Wrap the chain around the front and rear sprockets. Place the chain end on the front chainring at about the two or three o’clock position. Engage any master link to account for all the link when determining chain length. Pull the lower run of chain as tight as you can, noting that an outer plate must attach to an inner plate. This may create some slack in the chain, but that is ok. Ideally the chain ends will meet at an inner and out plate as shown in the picture. We will call this rivet the reference rivet. It is possible that two outer plates will meet as shown in the photo below. If this is the case, add one pin so the appropriate chain ends meet. This will become the reference rivet.
From the reference rivet add two more pins, or one inch, to the chain length. We do this because the extra inch of chain will provide enough slack to allow the chain to be lifted from the drivetrain for wheel removal. It also adds more flexibility for larger tires. Make note of the appropriate rivet to remove to shorten the chain and use a chain tool to remove the rivet and shorten your chain to the correct length.
Master Link Chain Installation
With the chain correctly routed through the frame, join the ends of the chain using your master link. Pull the wheel back in the dropouts and align the wheel in the center of the frame. Snug the axle-nuts but don’t fully tighten them as we need to check the chain tension first.
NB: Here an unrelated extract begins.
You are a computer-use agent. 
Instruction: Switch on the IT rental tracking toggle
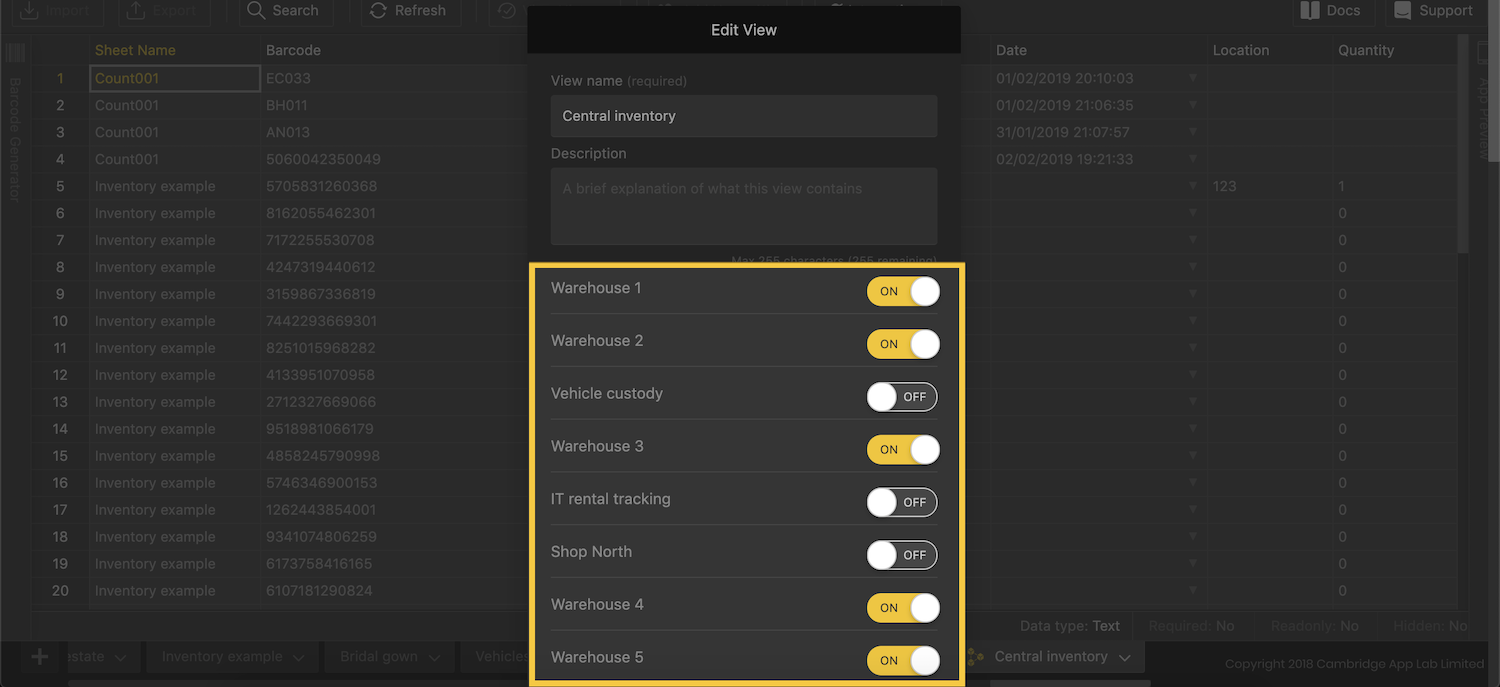coord(902,502)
Connecting Rivet Chain Installation
To connect your correctly sized and cut chain, lubricate the connecting rivet with a drop of chain lube. Install the rivet into the chain from the inside of the bike, toward the mechanic. Install the chain tool and drive the connecting rivet into the chain. Once the protrusion of the connecting rivet matches that of the nearby rivets, the connecting rivet is installed and the pilot can be broken off with pliers or a chain tool. Pedal the bike and inspect the chain for tight links. If you find a tight link, flex the chain laterally at the tight link.
As a safety precaution only touch the outer perimeter of the chain. To check the tension on the chain, push the chain upward and downward in the middle. There should be approximately one half inch of movement in the chain up and down at a point half way between the front and rear sprockets. To change the tension loosen one of the axle-nuts and move the wheel forward or backward slightly and snug it up again. Then, loosen the opposite axle-nut, adjust and tighten, making sure the wheel remains centered in the frame. Re-check tension.
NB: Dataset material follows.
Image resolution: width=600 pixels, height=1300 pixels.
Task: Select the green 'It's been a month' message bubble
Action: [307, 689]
A chain tensioner can make the process easier. To install the chain tensioner, remove the drive-side axle-nut and place the chain tensioner against the rear dropout face. Reinstall the axle-nut and tighten the screw to move the wheel back in the dropout and add tension to the chain. Simply ensure that the wheel remains centered in the frame, add appropriate tension with the chain tensioner screw and re-secure the axle nuts.
If you see loose and tight spots in your chain as you check the tension, it means your sprockets are out of round. This is not uncommon, simply set the chain to have 1/4″ of movement at the tightest spot. A final test is to apply side load on the chain at a point half way between the front and rear sprockets. The chain will make a rattling sound but should not derail. If the chain comes off either the front or rear sprockets, increase tension and test again. Once this side load can applied without the chain coming off, fully secure the axle-nuts to manufacturer recommended torque, typically around 25 Nm. If using a standard wrench, use perceived effort; for 25 Nm apply about 40 pounds of pressure holding the wrench 5″ from the axle. Finally, if the bike uses a coaster brake, secure the arm to the bike frame and your installation is complete.